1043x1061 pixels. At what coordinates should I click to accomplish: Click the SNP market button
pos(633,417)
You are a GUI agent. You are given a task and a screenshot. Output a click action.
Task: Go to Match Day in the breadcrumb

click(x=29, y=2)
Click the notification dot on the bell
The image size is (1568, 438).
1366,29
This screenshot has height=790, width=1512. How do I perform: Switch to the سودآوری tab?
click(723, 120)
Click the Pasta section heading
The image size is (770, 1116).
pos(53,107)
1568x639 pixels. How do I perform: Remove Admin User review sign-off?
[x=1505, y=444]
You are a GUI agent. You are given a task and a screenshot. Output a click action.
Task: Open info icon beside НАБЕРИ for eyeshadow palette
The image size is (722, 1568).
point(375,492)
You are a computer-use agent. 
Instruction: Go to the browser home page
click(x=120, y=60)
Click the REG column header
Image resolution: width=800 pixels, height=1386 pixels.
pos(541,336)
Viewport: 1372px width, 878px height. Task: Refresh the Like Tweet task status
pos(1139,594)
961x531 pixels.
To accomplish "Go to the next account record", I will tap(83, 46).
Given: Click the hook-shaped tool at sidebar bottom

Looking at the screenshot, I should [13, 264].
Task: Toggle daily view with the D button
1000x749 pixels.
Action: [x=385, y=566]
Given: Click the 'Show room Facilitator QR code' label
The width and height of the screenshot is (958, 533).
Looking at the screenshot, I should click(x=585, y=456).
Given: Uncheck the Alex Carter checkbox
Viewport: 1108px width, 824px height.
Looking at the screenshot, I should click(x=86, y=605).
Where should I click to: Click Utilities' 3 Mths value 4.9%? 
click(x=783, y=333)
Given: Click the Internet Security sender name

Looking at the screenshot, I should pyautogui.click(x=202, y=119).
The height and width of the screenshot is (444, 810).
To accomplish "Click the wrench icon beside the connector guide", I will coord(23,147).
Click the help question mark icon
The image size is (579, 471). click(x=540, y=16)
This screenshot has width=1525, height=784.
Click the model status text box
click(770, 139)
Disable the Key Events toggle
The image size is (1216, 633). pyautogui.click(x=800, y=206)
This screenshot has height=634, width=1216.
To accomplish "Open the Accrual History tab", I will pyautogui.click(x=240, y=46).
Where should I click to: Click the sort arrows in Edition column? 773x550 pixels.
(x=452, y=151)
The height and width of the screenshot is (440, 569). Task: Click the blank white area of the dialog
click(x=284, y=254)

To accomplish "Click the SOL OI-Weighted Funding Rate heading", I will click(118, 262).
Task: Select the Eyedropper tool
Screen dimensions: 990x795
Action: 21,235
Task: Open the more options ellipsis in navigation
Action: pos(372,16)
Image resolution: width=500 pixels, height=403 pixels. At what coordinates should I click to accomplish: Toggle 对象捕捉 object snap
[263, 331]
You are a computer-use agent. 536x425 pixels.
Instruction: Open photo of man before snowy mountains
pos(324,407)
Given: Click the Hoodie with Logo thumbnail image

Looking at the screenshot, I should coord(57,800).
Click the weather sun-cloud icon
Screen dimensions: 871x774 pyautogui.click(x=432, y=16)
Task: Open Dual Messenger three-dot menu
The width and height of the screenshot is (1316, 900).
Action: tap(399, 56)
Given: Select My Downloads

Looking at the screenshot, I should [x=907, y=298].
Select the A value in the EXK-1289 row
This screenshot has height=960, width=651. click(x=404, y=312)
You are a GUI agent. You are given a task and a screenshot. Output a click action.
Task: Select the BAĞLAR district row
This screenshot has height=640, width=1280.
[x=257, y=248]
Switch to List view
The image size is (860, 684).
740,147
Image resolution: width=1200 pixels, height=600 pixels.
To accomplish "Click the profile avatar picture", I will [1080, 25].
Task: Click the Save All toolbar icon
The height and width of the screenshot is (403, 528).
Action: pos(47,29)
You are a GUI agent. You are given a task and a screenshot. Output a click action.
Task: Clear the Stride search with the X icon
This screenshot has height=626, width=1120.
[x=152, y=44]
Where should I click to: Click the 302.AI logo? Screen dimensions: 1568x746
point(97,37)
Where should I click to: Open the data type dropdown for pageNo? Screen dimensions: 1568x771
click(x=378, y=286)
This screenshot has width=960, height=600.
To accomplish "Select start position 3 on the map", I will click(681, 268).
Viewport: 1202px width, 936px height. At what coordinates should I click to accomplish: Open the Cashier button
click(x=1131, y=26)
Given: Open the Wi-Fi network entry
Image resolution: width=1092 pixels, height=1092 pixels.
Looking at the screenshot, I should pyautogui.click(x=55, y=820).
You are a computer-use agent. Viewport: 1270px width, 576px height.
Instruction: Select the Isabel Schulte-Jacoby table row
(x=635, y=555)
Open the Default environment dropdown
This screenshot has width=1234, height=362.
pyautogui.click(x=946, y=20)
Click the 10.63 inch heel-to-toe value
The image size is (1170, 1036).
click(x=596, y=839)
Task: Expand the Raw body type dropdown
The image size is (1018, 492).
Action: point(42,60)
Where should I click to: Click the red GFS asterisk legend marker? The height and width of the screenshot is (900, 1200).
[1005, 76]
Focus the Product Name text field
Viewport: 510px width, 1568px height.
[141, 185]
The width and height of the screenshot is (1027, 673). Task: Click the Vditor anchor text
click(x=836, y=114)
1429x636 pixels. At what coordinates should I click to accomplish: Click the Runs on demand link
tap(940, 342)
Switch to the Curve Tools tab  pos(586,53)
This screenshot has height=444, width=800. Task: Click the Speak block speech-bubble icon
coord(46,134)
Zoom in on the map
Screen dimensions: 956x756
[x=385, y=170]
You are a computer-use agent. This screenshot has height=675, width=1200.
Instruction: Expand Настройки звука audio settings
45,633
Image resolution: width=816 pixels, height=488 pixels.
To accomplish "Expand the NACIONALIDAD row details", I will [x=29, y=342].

■ ■ ■ ■ ■

▸ Exercise details
Exactly as shown above, copy out the material.

▸ Task response
1043x1061 pixels. At what coordinates should I click to accomplish: Click the SNP market button
pos(633,417)
You are a GUI agent. You are given a task and a screenshot. Output a click action.
Task: Go to Match Day in the breadcrumb

click(x=29, y=2)
Click the notification dot on the bell
The image size is (1568, 438).
1366,29
This screenshot has height=790, width=1512. How do I perform: Switch to the سودآوری tab?
click(723, 120)
Click the Pasta section heading
The image size is (770, 1116).
pos(53,107)
1568x639 pixels. How do I perform: Remove Admin User review sign-off?
[x=1505, y=444]
You are a GUI agent. You are given a task and a screenshot. Output a click action.
Task: Open info icon beside НАБЕРИ for eyeshadow palette
The image size is (722, 1568).
point(375,492)
You are a computer-use agent. 
Instruction: Go to the browser home page
click(x=120, y=60)
Click the REG column header
Image resolution: width=800 pixels, height=1386 pixels.
pos(541,336)
Viewport: 1372px width, 878px height. Task: Refresh the Like Tweet task status
pos(1139,594)
961x531 pixels.
To accomplish "Go to the next account record", I will tap(83, 46).
Given: Click the hook-shaped tool at sidebar bottom

Looking at the screenshot, I should [13, 264].
Task: Toggle daily view with the D button
1000x749 pixels.
Action: [x=385, y=566]
Given: Click the 'Show room Facilitator QR code' label
The width and height of the screenshot is (958, 533).
Looking at the screenshot, I should click(x=585, y=456).
Given: Uncheck the Alex Carter checkbox
Viewport: 1108px width, 824px height.
Looking at the screenshot, I should click(x=86, y=605).
Where should I click to: Click Utilities' 3 Mths value 4.9%? 
click(x=783, y=333)
Given: Click the Internet Security sender name

Looking at the screenshot, I should pyautogui.click(x=202, y=119).
The height and width of the screenshot is (444, 810).
To accomplish "Click the wrench icon beside the connector guide", I will coord(23,147).
Click the help question mark icon
The image size is (579, 471). click(x=540, y=16)
This screenshot has width=1525, height=784.
Click the model status text box
click(770, 139)
Disable the Key Events toggle
The image size is (1216, 633). pyautogui.click(x=800, y=206)
This screenshot has height=634, width=1216.
To accomplish "Open the Accrual History tab", I will pyautogui.click(x=240, y=46).
Where should I click to: Click the sort arrows in Edition column? 773x550 pixels.
(x=452, y=151)
The height and width of the screenshot is (440, 569). Task: Click the blank white area of the dialog
click(x=284, y=254)

To accomplish "Click the SOL OI-Weighted Funding Rate heading", I will click(118, 262).
Task: Select the Eyedropper tool
Screen dimensions: 990x795
Action: 21,235
Task: Open the more options ellipsis in navigation
Action: pos(372,16)
Image resolution: width=500 pixels, height=403 pixels. At what coordinates should I click to accomplish: Toggle 对象捕捉 object snap
[263, 331]
You are a computer-use agent. 536x425 pixels.
Instruction: Open photo of man before snowy mountains
pos(324,407)
Given: Click the Hoodie with Logo thumbnail image

Looking at the screenshot, I should coord(57,800).
Click the weather sun-cloud icon
Screen dimensions: 871x774 pyautogui.click(x=432, y=16)
Task: Open Dual Messenger three-dot menu
The width and height of the screenshot is (1316, 900).
Action: tap(399, 56)
Given: Select My Downloads

Looking at the screenshot, I should [x=907, y=298].
Select the A value in the EXK-1289 row
This screenshot has height=960, width=651. click(x=404, y=312)
You are a GUI agent. You are given a task and a screenshot. Output a click action.
Task: Select the BAĞLAR district row
This screenshot has height=640, width=1280.
[x=257, y=248]
Switch to List view
The image size is (860, 684).
740,147
Image resolution: width=1200 pixels, height=600 pixels.
To accomplish "Click the profile avatar picture", I will [1080, 25].
Task: Click the Save All toolbar icon
The height and width of the screenshot is (403, 528).
Action: pos(47,29)
You are a GUI agent. You are given a task and a screenshot. Output a click action.
Task: Clear the Stride search with the X icon
This screenshot has height=626, width=1120.
[x=152, y=44]
Where should I click to: Click the 302.AI logo? Screen dimensions: 1568x746
point(97,37)
Where should I click to: Open the data type dropdown for pageNo? Screen dimensions: 1568x771
click(x=378, y=286)
This screenshot has width=960, height=600.
To accomplish "Select start position 3 on the map", I will click(681, 268).
Viewport: 1202px width, 936px height. At what coordinates should I click to accomplish: Open the Cashier button
click(x=1131, y=26)
Given: Open the Wi-Fi network entry
Image resolution: width=1092 pixels, height=1092 pixels.
Looking at the screenshot, I should pyautogui.click(x=55, y=820).
You are a computer-use agent. Viewport: 1270px width, 576px height.
Instruction: Select the Isabel Schulte-Jacoby table row
(x=635, y=555)
Open the Default environment dropdown
This screenshot has width=1234, height=362.
pyautogui.click(x=946, y=20)
Click the 10.63 inch heel-to-toe value
The image size is (1170, 1036).
click(x=596, y=839)
Task: Expand the Raw body type dropdown
The image size is (1018, 492).
Action: point(42,60)
Where should I click to: Click the red GFS asterisk legend marker? The height and width of the screenshot is (900, 1200).
[1005, 76]
Focus the Product Name text field
Viewport: 510px width, 1568px height.
[141, 185]
The width and height of the screenshot is (1027, 673). Task: Click the Vditor anchor text
click(x=836, y=114)
1429x636 pixels. At what coordinates should I click to accomplish: Click the Runs on demand link
tap(940, 342)
Switch to the Curve Tools tab  pos(586,53)
This screenshot has height=444, width=800. Task: Click the Speak block speech-bubble icon
coord(46,134)
Zoom in on the map
Screen dimensions: 956x756
[x=385, y=170]
You are a computer-use agent. This screenshot has height=675, width=1200.
Instruction: Expand Настройки звука audio settings
45,633
Image resolution: width=816 pixels, height=488 pixels.
To accomplish "Expand the NACIONALIDAD row details", I will [x=29, y=342].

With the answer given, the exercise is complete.